What to work on:
Return the data in full, exactly as it was written.

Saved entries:
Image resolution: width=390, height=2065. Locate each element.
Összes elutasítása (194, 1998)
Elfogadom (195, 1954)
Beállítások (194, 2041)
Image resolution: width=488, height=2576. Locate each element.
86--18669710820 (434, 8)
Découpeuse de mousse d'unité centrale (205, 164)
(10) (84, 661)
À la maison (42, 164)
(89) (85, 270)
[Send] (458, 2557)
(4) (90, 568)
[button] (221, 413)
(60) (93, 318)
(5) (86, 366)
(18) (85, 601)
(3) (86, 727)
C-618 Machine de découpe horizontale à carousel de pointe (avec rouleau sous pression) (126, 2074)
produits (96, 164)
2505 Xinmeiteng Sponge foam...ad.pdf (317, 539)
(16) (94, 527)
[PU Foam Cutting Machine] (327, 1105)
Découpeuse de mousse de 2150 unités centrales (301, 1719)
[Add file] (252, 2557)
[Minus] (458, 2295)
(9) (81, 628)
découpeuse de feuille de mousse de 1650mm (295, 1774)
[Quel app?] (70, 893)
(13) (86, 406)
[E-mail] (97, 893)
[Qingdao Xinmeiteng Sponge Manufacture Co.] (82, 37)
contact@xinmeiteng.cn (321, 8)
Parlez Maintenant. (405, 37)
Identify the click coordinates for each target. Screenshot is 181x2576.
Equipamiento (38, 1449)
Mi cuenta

Reply:
Image resolution: width=390, height=2065. Locate each element.
Összes elutasítása (194, 1998)
Elfogadom (195, 1954)
Beállítások (194, 2041)
Image resolution: width=488, height=2576. Locate each element.
86--18669710820 (434, 8)
Découpeuse de mousse d'unité centrale (205, 164)
(10) (84, 661)
À la maison (42, 164)
(89) (85, 270)
[Send] (458, 2557)
(4) (90, 568)
[button] (221, 413)
(60) (93, 318)
(5) (86, 366)
(18) (85, 601)
(3) (86, 727)
C-618 Machine de découpe horizontale à carousel de pointe (avec rouleau sous pression) (126, 2074)
produits (96, 164)
2505 Xinmeiteng Sponge foam...ad.pdf (317, 539)
(16) (94, 527)
[PU Foam Cutting Machine] (327, 1105)
Découpeuse de mousse de 2150 unités centrales (301, 1719)
[Add file] (252, 2557)
[Minus] (458, 2295)
(9) (81, 628)
découpeuse de feuille de mousse de 1650mm (295, 1774)
[Quel app?] (70, 893)
(13) (86, 406)
[E-mail] (97, 893)
[Qingdao Xinmeiteng Sponge Manufacture Co.] (82, 37)
contact@xinmeiteng.cn (321, 8)
Parlez Maintenant. (405, 37)
Identify the click coordinates for each target. Screenshot is 181x2576.
Equipamiento (38, 1449)
Mi cuenta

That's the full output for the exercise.